Korban Mutilasi di Kalibata City Dikenal Jadi Tulang Punggung Keluarga

Jauh Hari Wawan S - detikNews
Kamis, 17 Sep 2020 14:45 WIB
Suasana rumah duka Rinaldi Harley Wismanu, Sleman, Kamis (17/9/2020).
Foto: Suasana rumah duka Rinaldi Harley Wismanu, Sleman, Kamis (17/9/2020). (Jauh Hari Wawan S/detikcom)
Sleman -

Keluarga terpukul atas kematian tragis Rinaldi Harley Wismanu (32) yang menjadi korban pembunuhan mutilasi dan jasadnya ditemukan di Apartemen Kalibata City, Jakarta Selatan. Pasalnya, sosok korban dikenal sebagai tulang punggung keluarga.

Hal itu diungkapkan oleh salah seorang kerabat Rinaldi, Hendro. Dari penuturannya, Rinaldi adalah adalah anak pertama dari empat bersaudara.

"Dia anak pertama dari empat bersaudara dan jadi tulang punggung keluarga. Orang tuanya tidak kerja," kata Hendro saat ditemui di rumah duka Kampung Nologaten, Caturtunggal, Depok, Sleman, Kamis (17/9/2020).

Pria paruh baya ini menceritakan, sebelum bekerja di Jakarta, Rinaldi sempat berkuliah di UGM. Tercatat dia mahasiswa di Fakultas Ilmu Budaya Universitas Gadjah Mada (UGM) angkatan 2006.

"Setelah lulus (UGM) langsung lanjut kuliah S2 di Jepang. Lalu kerja di Jakarta, (menjadi) kontraktor," terangnya.

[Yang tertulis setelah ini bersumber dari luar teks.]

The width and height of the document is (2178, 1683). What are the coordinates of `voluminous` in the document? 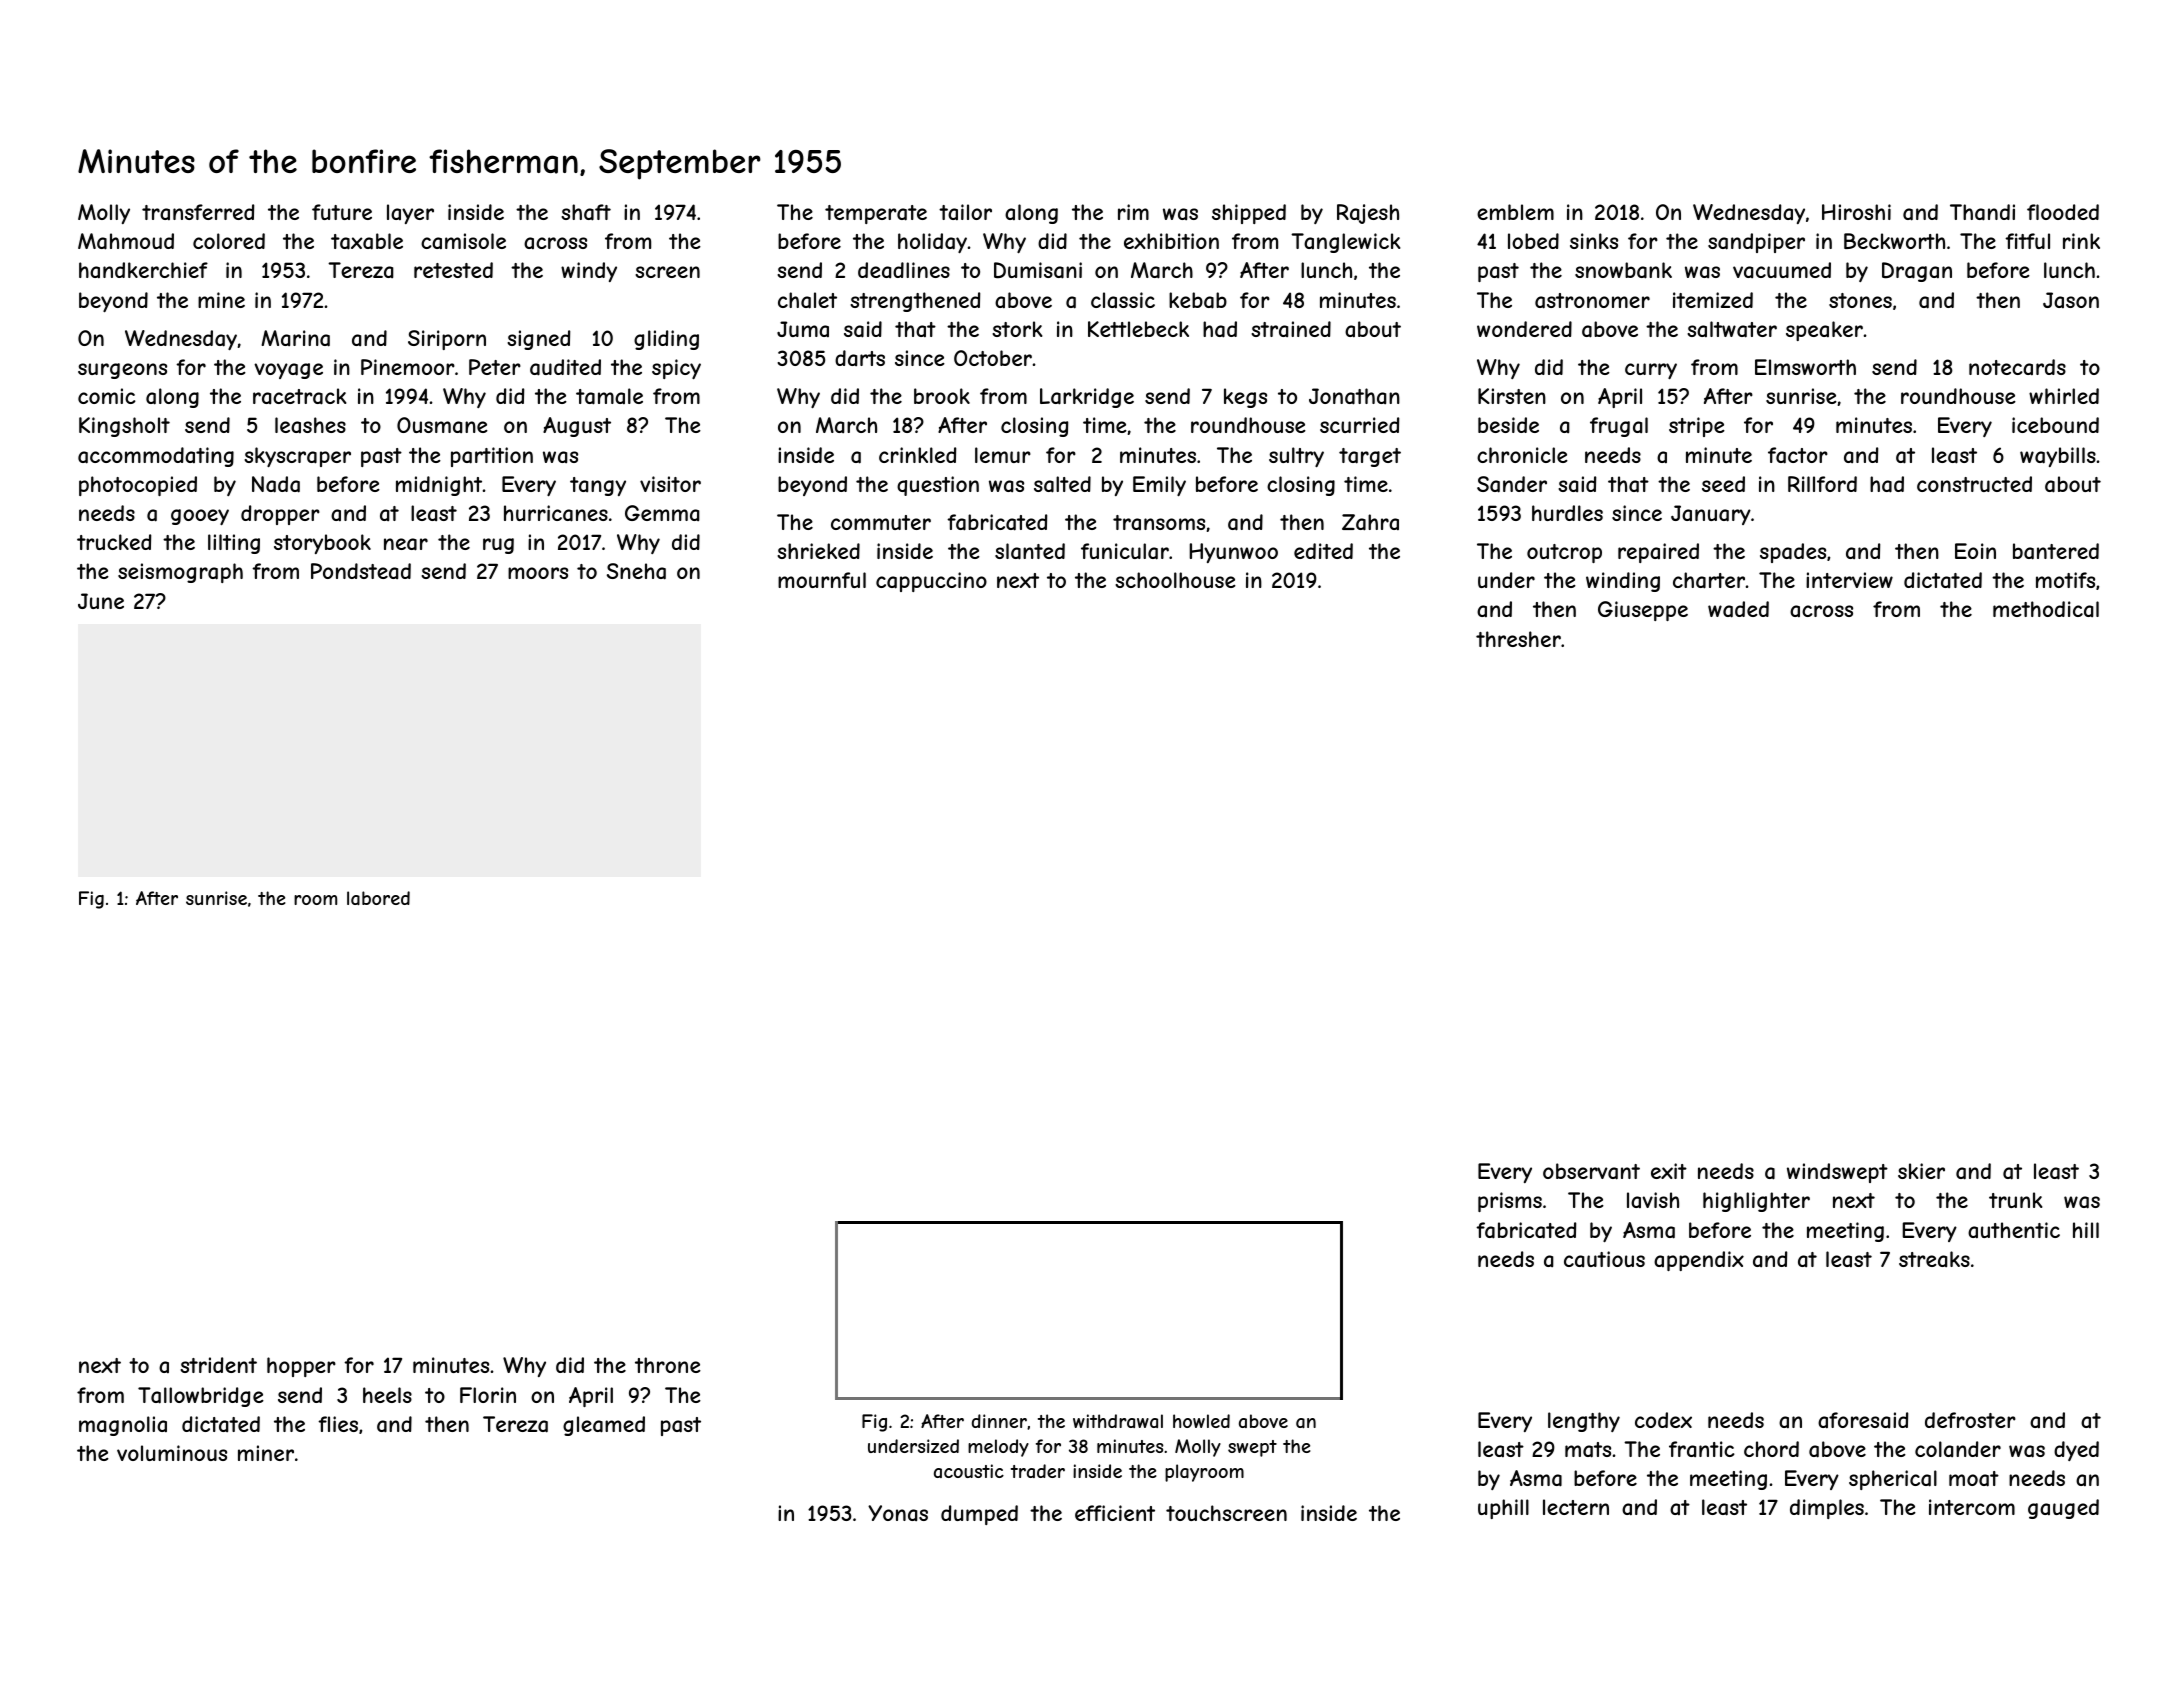 It's located at (172, 1453).
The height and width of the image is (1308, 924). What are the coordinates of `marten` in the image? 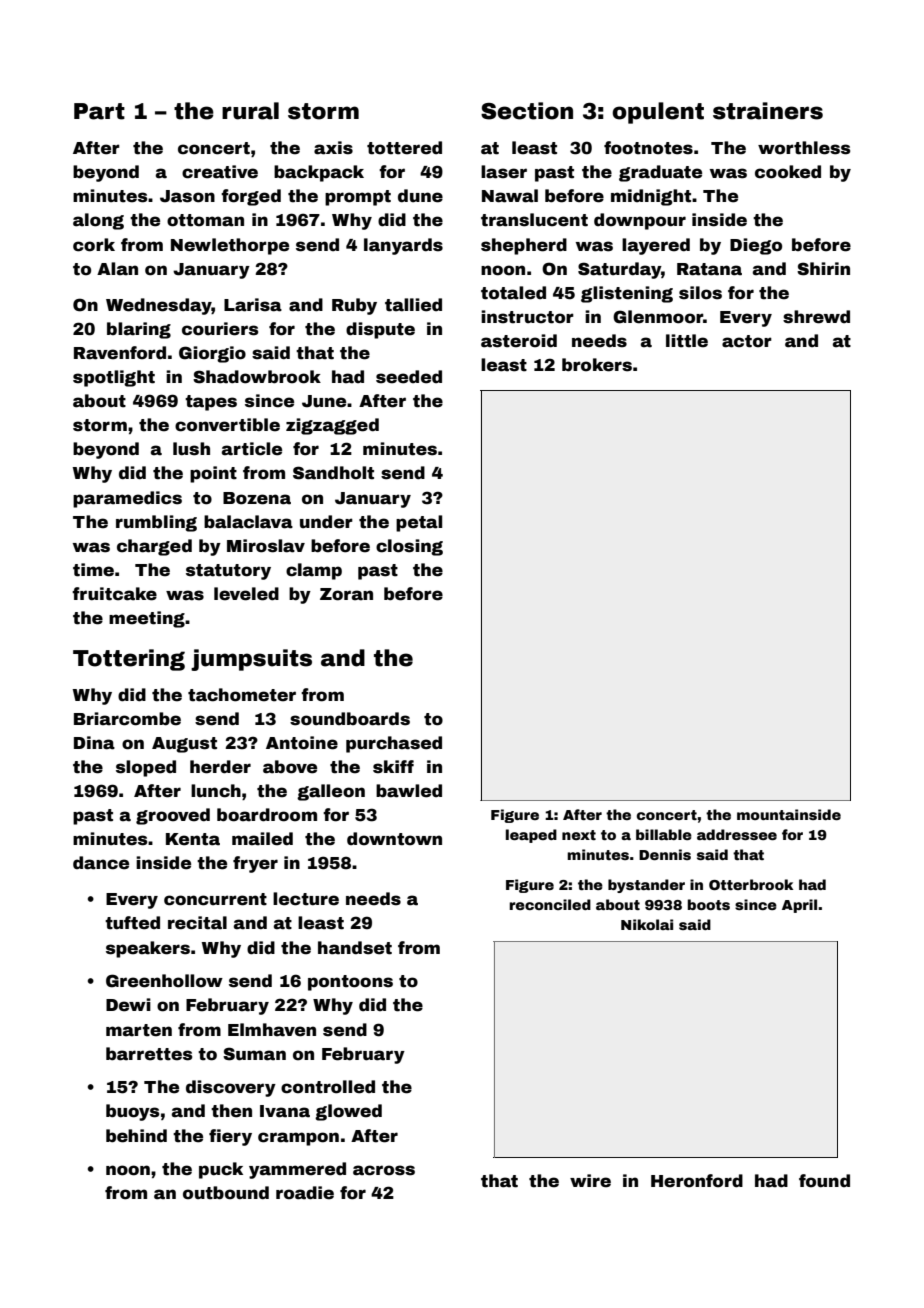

Selama pandemi COVID-19 Rinaldi jarang pulang. Walau begitu komunikasi jarak jauh tetap berlangsung intens dan rutin. Dia mengenang terakhir sempat pulang dan liburan ke Bromo.

"Terakhir itu ke Bromo bersama keluarganya. Kalau tidak salah antara Januari atau Februari. Pokoknya sebelum COVID-19," katanya.

Hendro menceritakan Rinaldi juga telah menikah. Pasangan hidupnya berstatus warga negara Jepang. Pernikahan berlangsung 2019 lalu.

"Tahun 2019 sudah nikah sama orang Jepang. Kenal sama istri waktu sekolah di Jepang," ujarnya.

Pihak keluarga melaporkan kehilangan Rinaldi ke Polda Metro Jaya. Selanjutnya sang ayah menyusul ke Jakarta, Selasa (15/9).

"Ini bapak dan adiknya masih di sana (Jakarta) untuk mengurus atas temuan (jenazah) itu. Saya tahunya semalam (16/9) dikasih tahu kabar ini," bebernya.